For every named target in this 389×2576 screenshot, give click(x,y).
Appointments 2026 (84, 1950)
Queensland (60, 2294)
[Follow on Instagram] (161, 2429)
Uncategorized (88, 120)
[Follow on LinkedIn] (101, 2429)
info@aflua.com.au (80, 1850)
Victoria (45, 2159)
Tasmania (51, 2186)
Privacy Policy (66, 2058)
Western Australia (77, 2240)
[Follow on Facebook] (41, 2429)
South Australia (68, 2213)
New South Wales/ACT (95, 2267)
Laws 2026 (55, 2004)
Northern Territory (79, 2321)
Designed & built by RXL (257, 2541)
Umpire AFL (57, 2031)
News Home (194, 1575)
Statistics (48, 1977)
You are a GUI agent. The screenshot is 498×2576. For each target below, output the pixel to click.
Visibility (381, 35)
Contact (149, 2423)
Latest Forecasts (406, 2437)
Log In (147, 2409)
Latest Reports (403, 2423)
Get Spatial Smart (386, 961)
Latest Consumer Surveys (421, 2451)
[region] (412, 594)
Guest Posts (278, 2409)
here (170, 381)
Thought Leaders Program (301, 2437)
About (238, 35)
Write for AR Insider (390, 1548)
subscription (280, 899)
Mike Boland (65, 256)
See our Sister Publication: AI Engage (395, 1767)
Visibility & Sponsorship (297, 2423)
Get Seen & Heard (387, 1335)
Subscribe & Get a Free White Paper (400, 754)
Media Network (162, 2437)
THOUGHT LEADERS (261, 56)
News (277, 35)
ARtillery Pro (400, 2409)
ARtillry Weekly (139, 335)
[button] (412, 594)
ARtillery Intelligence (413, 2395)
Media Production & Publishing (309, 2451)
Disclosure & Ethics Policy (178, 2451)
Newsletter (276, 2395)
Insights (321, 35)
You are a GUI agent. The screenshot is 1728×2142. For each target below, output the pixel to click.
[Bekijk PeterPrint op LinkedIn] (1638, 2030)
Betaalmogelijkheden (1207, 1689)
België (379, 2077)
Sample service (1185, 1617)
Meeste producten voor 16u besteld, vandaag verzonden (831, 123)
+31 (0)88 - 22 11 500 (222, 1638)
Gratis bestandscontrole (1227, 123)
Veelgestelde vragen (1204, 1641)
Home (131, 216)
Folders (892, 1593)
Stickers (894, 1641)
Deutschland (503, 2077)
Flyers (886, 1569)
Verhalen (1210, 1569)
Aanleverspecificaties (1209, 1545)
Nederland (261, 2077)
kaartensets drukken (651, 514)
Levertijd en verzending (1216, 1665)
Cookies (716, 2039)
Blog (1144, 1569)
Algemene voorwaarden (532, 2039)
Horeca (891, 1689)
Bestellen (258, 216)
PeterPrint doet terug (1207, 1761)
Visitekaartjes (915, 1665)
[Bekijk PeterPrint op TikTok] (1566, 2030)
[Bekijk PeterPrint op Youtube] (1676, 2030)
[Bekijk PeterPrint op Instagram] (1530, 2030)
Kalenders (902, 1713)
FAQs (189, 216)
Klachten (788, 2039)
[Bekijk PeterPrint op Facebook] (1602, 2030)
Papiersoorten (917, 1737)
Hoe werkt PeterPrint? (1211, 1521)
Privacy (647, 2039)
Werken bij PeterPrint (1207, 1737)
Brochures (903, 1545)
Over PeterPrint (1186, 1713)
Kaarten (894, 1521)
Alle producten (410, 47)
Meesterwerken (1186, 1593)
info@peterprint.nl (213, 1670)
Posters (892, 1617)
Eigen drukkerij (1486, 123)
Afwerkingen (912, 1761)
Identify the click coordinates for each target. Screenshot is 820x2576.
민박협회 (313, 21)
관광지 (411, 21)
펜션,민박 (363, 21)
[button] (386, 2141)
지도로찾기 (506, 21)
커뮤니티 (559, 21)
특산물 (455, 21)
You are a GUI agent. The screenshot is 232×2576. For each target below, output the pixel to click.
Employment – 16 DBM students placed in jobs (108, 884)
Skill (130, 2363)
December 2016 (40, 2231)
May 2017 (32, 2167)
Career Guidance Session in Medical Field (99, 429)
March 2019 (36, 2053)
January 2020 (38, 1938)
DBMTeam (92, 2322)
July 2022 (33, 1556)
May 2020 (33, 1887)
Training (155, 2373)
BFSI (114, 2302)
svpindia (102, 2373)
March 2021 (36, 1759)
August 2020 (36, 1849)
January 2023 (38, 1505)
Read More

========================================

**About this task:**
Copy the whole listing out exactly, so that every line matches what is above.

**Response box:**
For every named target in this 389×2576 screenshot, give click(x,y).
Appointments 2026 (84, 1950)
Queensland (60, 2294)
[Follow on Instagram] (161, 2429)
Uncategorized (88, 120)
[Follow on LinkedIn] (101, 2429)
info@aflua.com.au (80, 1850)
Victoria (45, 2159)
Tasmania (51, 2186)
Privacy Policy (66, 2058)
Western Australia (77, 2240)
[Follow on Facebook] (41, 2429)
South Australia (68, 2213)
New South Wales/ACT (95, 2267)
Laws 2026 (55, 2004)
Northern Territory (79, 2321)
Designed & built by RXL (257, 2541)
Umpire AFL (57, 2031)
News Home (194, 1575)
Statistics (48, 1977)
You are a GUI agent. The screenshot is 498×2576. For each target below, output the pixel to click.
Visibility (381, 35)
Contact (149, 2423)
Latest Forecasts (406, 2437)
Log In (147, 2409)
Latest Reports (403, 2423)
Get Spatial Smart (386, 961)
Latest Consumer Surveys (421, 2451)
[region] (412, 594)
Guest Posts (278, 2409)
here (170, 381)
Thought Leaders Program (301, 2437)
About (238, 35)
Write for AR Insider (390, 1548)
subscription (280, 899)
Mike Boland (65, 256)
See our Sister Publication: AI Engage (395, 1767)
Visibility & Sponsorship (297, 2423)
Get Seen & Heard (387, 1335)
Subscribe & Get a Free White Paper (400, 754)
Media Network (162, 2437)
THOUGHT LEADERS (261, 56)
News (277, 35)
ARtillery Pro (400, 2409)
ARtillry Weekly (139, 335)
[button] (412, 594)
ARtillery Intelligence (413, 2395)
Media Production & Publishing (309, 2451)
Disclosure & Ethics Policy (178, 2451)
Newsletter (276, 2395)
Insights (321, 35)
You are a GUI agent. The screenshot is 1728×2142. For each target below, output the pixel to click.
[Bekijk PeterPrint op LinkedIn] (1638, 2030)
Betaalmogelijkheden (1207, 1689)
België (379, 2077)
Sample service (1185, 1617)
Meeste producten voor 16u besteld, vandaag verzonden (831, 123)
+31 (0)88 - 22 11 500 (222, 1638)
Gratis bestandscontrole (1227, 123)
Veelgestelde vragen (1204, 1641)
Home (131, 216)
Folders (892, 1593)
Stickers (894, 1641)
Deutschland (503, 2077)
Flyers (886, 1569)
Verhalen (1210, 1569)
Aanleverspecificaties (1209, 1545)
Nederland (261, 2077)
kaartensets drukken (651, 514)
Levertijd en verzending (1216, 1665)
Cookies (716, 2039)
Blog (1144, 1569)
Algemene voorwaarden (532, 2039)
Horeca (891, 1689)
Bestellen (258, 216)
PeterPrint doet terug (1207, 1761)
Visitekaartjes (915, 1665)
[Bekijk PeterPrint op TikTok] (1566, 2030)
[Bekijk PeterPrint op Youtube] (1676, 2030)
[Bekijk PeterPrint op Instagram] (1530, 2030)
Kalenders (902, 1713)
FAQs (189, 216)
Klachten (788, 2039)
[Bekijk PeterPrint op Facebook] (1602, 2030)
Papiersoorten (917, 1737)
Hoe werkt PeterPrint? (1211, 1521)
Privacy (647, 2039)
Werken bij PeterPrint (1207, 1737)
Brochures (903, 1545)
Over PeterPrint (1186, 1713)
Kaarten (894, 1521)
Alle producten (410, 47)
Meesterwerken (1186, 1593)
info@peterprint.nl (213, 1670)
Posters (892, 1617)
Eigen drukkerij (1486, 123)
Afwerkingen (912, 1761)
Identify the click coordinates for each target. Screenshot is 820x2576.
민박협회 (313, 21)
관광지 (411, 21)
펜션,민박 (363, 21)
[button] (386, 2141)
지도로찾기 (506, 21)
커뮤니티 (559, 21)
특산물 (455, 21)
You are a GUI agent. The screenshot is 232×2576. For each target below, output the pixel to click.
Employment – 16 DBM students placed in jobs (108, 884)
Skill (130, 2363)
December 2016 (40, 2231)
May 2017 (32, 2167)
Career Guidance Session in Medical Field (99, 429)
March 2019 (36, 2053)
January 2020 (38, 1938)
DBMTeam (92, 2322)
July 2022 (33, 1556)
May 2020 (33, 1887)
Training (155, 2373)
BFSI (114, 2302)
svpindia (102, 2373)
March 2021 (36, 1759)
August 2020 (36, 1849)
January 2023 (38, 1505)
Read More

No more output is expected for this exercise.